Active Ingredient: Rituximab
Rituximab is indicated for the treatment of previously untreated adult patients with stage III-IV follicular lymphoma in combination with chemotherapy.
Rituximab maintenance therapy is indicated for the treatment of adult follicular lymphoma patients responding to induction therapy.
For this indication, competent medicine agencies globally authorize below treatments:
For:
Intravenous, 375 milligrams rituximab per square meter of body surface, one dose. This step is repeated 8 times. Afterwards, intravenous, 375 milligrams rituximab per square meter of body surface, once every 2 months.
Premedication consisting of an anti-pyretic and an antihistaminic, e.g. paracetamol and diphenhydramine, should always be given before each administration of rituximab.
In adult patients with non-Hodgkin’s lymphoma, premedication with glucocorticoids should be considered if rituximab is not given in combination with glucocorticoid-containing chemotherapy.
The recommended dose of rituximab in combination with chemotherapy for induction treatment of previously untreated patients with follicular lymphoma is 375 mg/m² body surface area per cycle, for up to 8 cycles.
Rituximab should be administered on day 1 of each chemotherapy cycle, after intravenous administration of the glucocorticoid component of the chemotherapy if applicable.
The recommended dose of rituximab used as a maintenance treatment for patients with previously untreated follicular lymphoma who have responded to induction treatment is: 375 mg/m² body surface area once every 2 months (starting 2 months after the last dose of induction therapy) until disease progression or for a maximum period of two years (12 infusions in total).
The prepared rituximab solution should be administered as an intravenous infusion through a dedicated line. It should not be administered as an intravenous push or bolus.
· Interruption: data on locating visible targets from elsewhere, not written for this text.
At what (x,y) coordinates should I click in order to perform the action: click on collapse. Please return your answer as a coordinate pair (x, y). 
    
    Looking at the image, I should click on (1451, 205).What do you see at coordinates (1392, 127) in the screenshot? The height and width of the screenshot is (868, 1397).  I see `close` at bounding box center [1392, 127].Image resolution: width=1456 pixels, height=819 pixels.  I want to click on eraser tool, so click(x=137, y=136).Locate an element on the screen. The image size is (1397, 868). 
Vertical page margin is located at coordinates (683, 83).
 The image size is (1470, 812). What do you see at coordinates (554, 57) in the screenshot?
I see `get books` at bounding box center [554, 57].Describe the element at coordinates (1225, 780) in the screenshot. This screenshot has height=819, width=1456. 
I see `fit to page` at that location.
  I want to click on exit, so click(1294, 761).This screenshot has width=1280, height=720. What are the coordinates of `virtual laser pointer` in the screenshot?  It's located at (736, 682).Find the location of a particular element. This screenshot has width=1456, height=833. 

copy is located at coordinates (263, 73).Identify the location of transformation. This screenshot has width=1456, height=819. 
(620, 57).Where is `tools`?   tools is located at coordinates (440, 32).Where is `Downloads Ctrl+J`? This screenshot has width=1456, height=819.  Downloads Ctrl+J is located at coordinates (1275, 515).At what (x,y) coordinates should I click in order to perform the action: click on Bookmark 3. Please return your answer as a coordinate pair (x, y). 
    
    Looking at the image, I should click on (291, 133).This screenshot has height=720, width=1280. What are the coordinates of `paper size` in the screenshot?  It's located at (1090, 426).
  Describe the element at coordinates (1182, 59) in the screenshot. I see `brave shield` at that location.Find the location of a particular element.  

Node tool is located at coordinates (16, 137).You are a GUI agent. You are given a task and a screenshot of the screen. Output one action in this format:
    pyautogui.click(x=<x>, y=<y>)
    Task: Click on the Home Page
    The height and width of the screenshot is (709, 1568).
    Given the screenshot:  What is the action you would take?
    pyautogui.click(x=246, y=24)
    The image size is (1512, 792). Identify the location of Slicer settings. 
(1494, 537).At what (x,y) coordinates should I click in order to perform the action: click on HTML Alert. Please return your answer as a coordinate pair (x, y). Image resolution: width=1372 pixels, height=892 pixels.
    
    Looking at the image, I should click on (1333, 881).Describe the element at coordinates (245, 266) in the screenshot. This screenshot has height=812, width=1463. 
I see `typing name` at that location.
Patients should be closely monitored for the onset of cytokine release syndrome. Patients who develop evidence of severe reactions, especially severe dyspnoea, bronchospasm or hypoxia should have the infusion interrupted immediately. Patients with non-Hodgkin’s lymphoma should then be evaluated for evidence of tumour lysis syndrome including appropriate laboratory tests and, for pulmonary infiltration, with a chest X-ray. In all patients, the infusion should not be restarted until complete resolution of all symptoms, and normalisation of laboratory values and chest X-ray findings. At this time, the infusion can be initially resumed at not more than one-half the previous rate. If the same severe adverse reactions occur for a second time, the decision to stop the treatment should be seriously considered on a case by case basis.
Mild or moderate infusion-related reactions (IRRs) usually respond to a reduction in the rate of infusion. The infusion rate may be increased upon improvement of symptoms.
The recommended initial rate for infusion is 50 mg/h; after the first 30 minutes, it can be escalated in 50 mg/h increments every 30 minutes, to a maximum of 400 mg/h.
Subsequent doses of rituximab can be infused at an initial rate of 100 mg/h, and increased by 100 mg/h increments at 30 minute intervals, to a maximum of 400 mg/h.